Comment by janalsncm

Comment by janalsncm 2 days ago

4 replies

The null hypothesis is more compute or bigger network = better results. Conv operations make sense on images because the data is naturally 2 dimensional, so applying an operation across a sliding window makes sense.

Skimming the paper, I don’t see them testing against e.g. a normal decoder with an extra layer or something.

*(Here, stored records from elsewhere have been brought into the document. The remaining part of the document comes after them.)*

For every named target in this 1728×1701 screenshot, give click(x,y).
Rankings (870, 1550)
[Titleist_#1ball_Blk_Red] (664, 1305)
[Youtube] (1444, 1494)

I don’t see the same logic applying on an embedding, where the individual indexes matter. Adjacent indexes in an embedding have no relationship, unlike adjacent pixels in an image.

pizza 2 days ago

They do have a weak relationship, in that earlier index tokens were encountered earlier during the formation of the vocabulary, so they are similar in typicality

  • janalsncm 2 days ago

    No, if you check the diagram (page 2) these are literally indexes into the KV vectors, not positional indexes in the text. If it was the text I would agree with you.

    • pizza 18 hours ago

      Oh, I thought you were talking about unorderedness in embedding indices in a general context, to which I was responding to the specific case of vocab embedding indices having a correlation - my apologies

jwilber 2 days ago

Convolutions are used in many non-image applications, including language (eg dilated convolutions have been popular for some time) and 1D cases. The paper I linked references the hyena operator, which is literally a convolution replacement for attention (though it’s often used in hybrid architectures like the one I linked).